#### [Work to be completed]
Return every line of the data below word for word, leaving the pictures out.

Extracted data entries
◆ ◆ ◆ ◆ ◆
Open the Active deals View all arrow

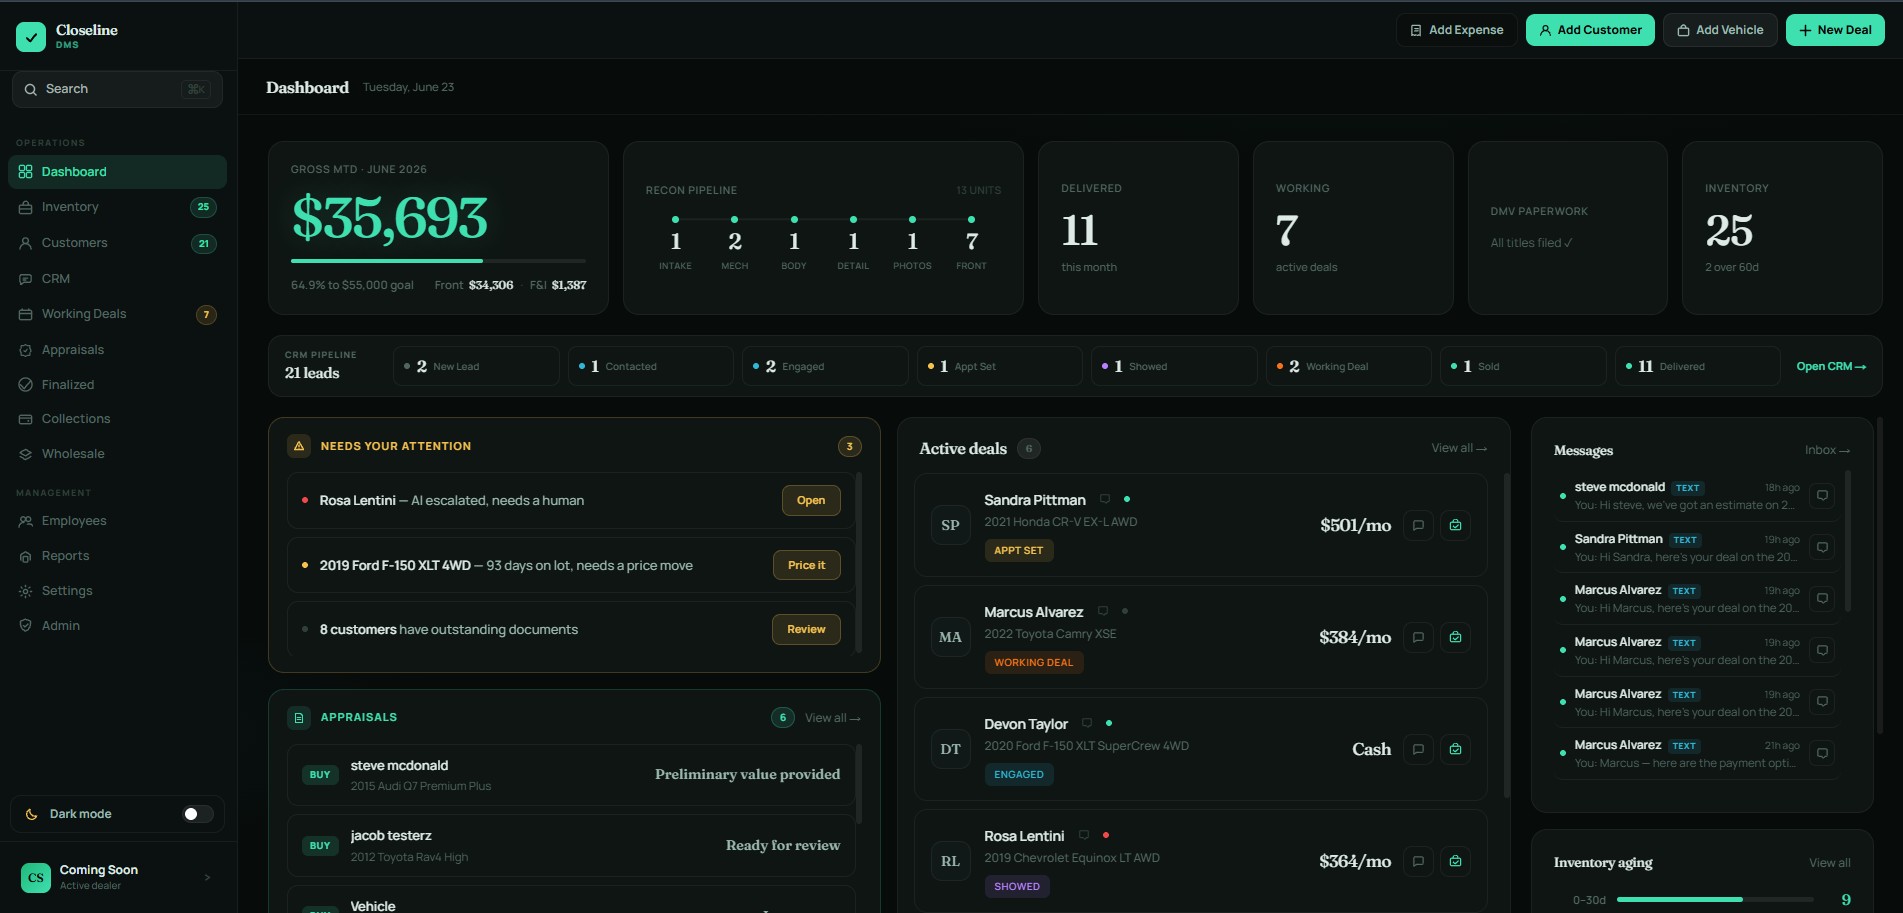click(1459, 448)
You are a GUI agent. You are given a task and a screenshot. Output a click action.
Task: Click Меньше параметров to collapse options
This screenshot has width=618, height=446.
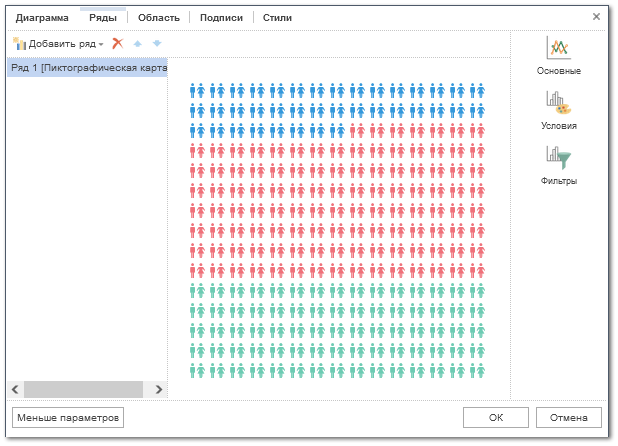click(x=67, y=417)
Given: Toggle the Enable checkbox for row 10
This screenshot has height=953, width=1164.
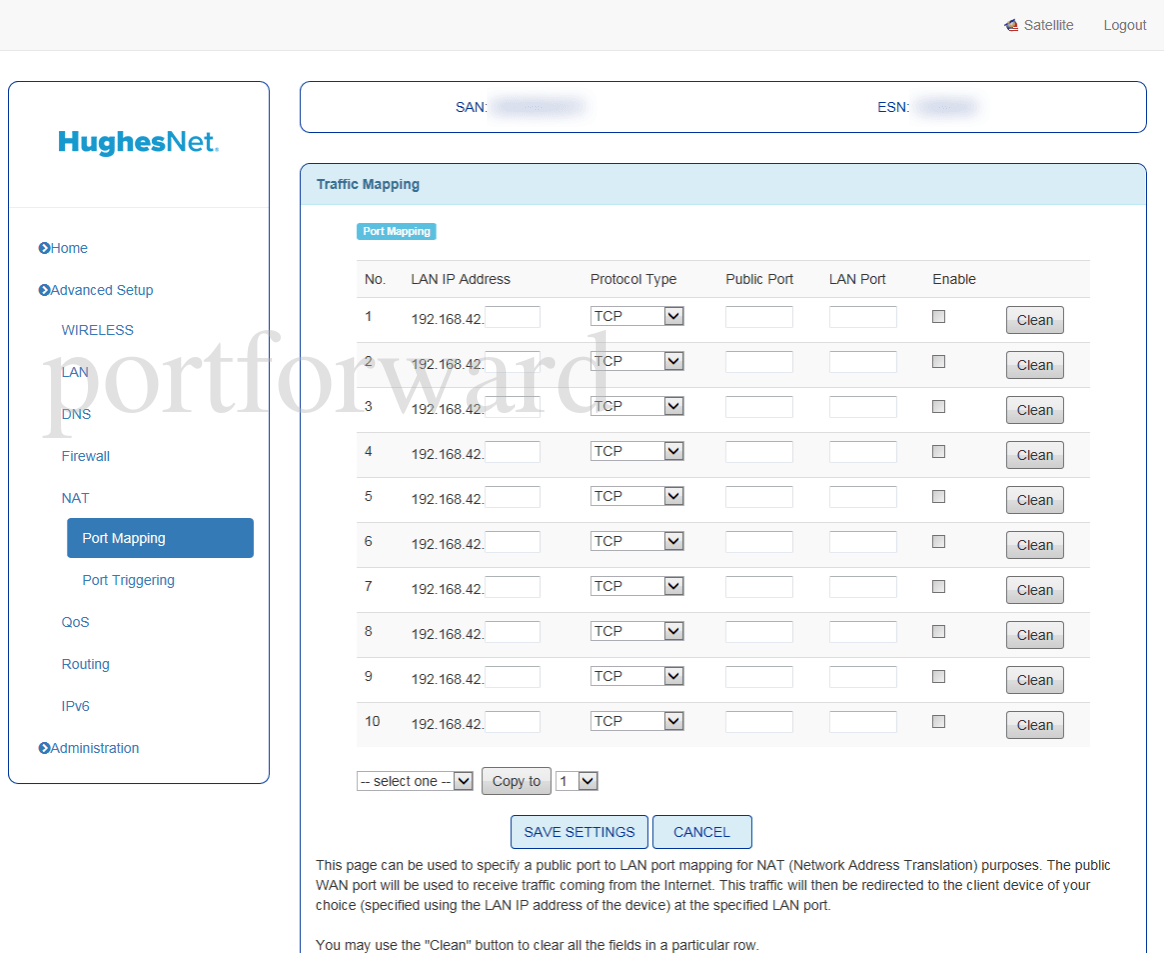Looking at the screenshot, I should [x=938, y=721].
◆ ◆ ◆ ◆ ◆
#### [Task result]
Open the Active deals View all arrow

click(1459, 448)
You are a GUI agent. You are given a task and a screenshot. Output a click action.
Task: Click Меньше параметров to collapse options
This screenshot has width=618, height=446.
click(x=67, y=417)
Given: Toggle the Enable checkbox for row 10
This screenshot has height=953, width=1164.
Looking at the screenshot, I should [x=938, y=721].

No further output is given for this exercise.